- **Raw data**:
======

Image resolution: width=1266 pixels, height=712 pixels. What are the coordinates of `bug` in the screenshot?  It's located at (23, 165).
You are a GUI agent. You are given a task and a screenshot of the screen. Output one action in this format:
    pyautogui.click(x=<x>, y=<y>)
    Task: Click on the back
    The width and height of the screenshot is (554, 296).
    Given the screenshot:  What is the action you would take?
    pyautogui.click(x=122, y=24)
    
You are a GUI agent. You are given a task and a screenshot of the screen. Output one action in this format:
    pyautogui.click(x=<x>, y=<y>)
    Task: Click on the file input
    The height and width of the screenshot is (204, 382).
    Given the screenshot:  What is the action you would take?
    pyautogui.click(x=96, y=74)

======

- **Task description**: Rewrite the lines above as a numbered list, leaving out any blank lines.

- **Exercise solution**:
1. Image resolution: width=1266 pixels, height=712 pixels. What are the coordinates of `bug` in the screenshot?  It's located at (23, 165).
2. You are a GUI agent. You are given a task and a screenshot of the screen. Output one action in this format:
3.     pyautogui.click(x=<x>, y=<y>)
4.     Task: Click on the back
5.     The width and height of the screenshot is (554, 296).
6.     Given the screenshot:  What is the action you would take?
7.     pyautogui.click(x=122, y=24)
8. You are a GUI agent. You are given a task and a screenshot of the screen. Output one action in this format:
9.     pyautogui.click(x=<x>, y=<y>)
10.     Task: Click on the file input
11.     The height and width of the screenshot is (204, 382).
12.     Given the screenshot:  What is the action you would take?
13.     pyautogui.click(x=96, y=74)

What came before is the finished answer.